Le ZKM Karlsruhe hisse ses Black Flags

Santiago Sierra © ZKM, Zentrum für Kunst und Medien Karlsruhe, Photo : Felix Grünschloß

Dans Black Flags, trois plasticiens contemporains se servent d’un motif identique pour exprimer des préoccupations où l’esthétique tutoie le politique.

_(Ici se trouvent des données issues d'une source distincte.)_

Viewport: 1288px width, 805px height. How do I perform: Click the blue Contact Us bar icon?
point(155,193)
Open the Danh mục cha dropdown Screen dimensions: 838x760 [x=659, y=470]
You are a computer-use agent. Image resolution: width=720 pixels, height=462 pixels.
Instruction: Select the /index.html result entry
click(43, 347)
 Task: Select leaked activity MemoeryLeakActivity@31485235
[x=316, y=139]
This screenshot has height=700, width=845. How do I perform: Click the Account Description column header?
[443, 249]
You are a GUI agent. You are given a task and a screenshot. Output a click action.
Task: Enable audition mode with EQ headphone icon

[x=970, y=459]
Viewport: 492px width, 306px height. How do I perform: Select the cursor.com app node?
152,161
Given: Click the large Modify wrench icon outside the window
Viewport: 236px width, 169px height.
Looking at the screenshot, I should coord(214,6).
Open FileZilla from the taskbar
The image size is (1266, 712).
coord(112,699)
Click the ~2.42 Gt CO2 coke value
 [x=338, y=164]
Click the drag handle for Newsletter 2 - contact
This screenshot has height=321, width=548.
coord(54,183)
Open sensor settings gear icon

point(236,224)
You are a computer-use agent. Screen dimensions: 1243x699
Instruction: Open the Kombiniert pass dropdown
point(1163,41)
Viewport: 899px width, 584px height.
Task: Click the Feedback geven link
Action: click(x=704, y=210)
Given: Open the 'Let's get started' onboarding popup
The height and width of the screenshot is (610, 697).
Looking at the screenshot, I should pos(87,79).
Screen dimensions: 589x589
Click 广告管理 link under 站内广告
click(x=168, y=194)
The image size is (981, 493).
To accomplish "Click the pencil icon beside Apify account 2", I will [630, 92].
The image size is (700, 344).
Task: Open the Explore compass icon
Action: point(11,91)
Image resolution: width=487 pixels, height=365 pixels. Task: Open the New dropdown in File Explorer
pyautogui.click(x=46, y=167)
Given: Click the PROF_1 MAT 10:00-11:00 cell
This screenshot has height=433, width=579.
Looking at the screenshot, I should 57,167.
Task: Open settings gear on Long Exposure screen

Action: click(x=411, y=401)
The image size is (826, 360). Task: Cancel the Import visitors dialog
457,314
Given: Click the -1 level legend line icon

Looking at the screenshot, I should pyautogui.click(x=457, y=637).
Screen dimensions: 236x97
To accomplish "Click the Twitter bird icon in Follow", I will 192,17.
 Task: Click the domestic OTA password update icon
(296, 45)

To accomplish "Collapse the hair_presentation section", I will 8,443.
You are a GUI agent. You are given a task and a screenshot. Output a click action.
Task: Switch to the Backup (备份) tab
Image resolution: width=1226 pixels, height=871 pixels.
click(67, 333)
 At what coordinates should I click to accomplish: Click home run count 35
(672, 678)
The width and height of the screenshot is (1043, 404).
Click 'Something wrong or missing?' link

Black Flags prend pour point de départ l’installation éponyme de William Forsythe. Créée en 2014, elle présente deux immenses drapeaux noirs de neuf mètres sur cinq, montés sur de puissants bras articulés, « des robots Kuka », précise Margit Rosen, qui a commissionné l’exposition avec Philipp Ziegler. Et de poursuivre : « Ils rappellent le passé industriel du bâtiment, qui a été une fabrique de munitions. » Le célèbre chorégraphe américain a beau aimer briser les règles – en témoigne sa redéfinition de la pratique du ballet dans un processus de déconstruction –, il ne se considère pas comme un révolutionnaire. Pourtant, ici, il se sert volontiers de sa création, dansant parfaitement et indéfiniment, pour critiquer les risques inhérents à l’automatisation du travail. Parvenir à générer des mouvements doux et fluides a par ailleurs représenté un sacré défi. « Nous n’avions pas de modèle sur lequel nous reposer », rappelle Margit Rosen. « Comment permettre à une machine d’exprimer de la tendresse ? C’est tout l’enjeu. » Les deux outils alternent ainsi des envolées lentes et élégantes, en symétrie totale ou en contrepoint. Un spectacle chargé de sens surprenant de délicatesse.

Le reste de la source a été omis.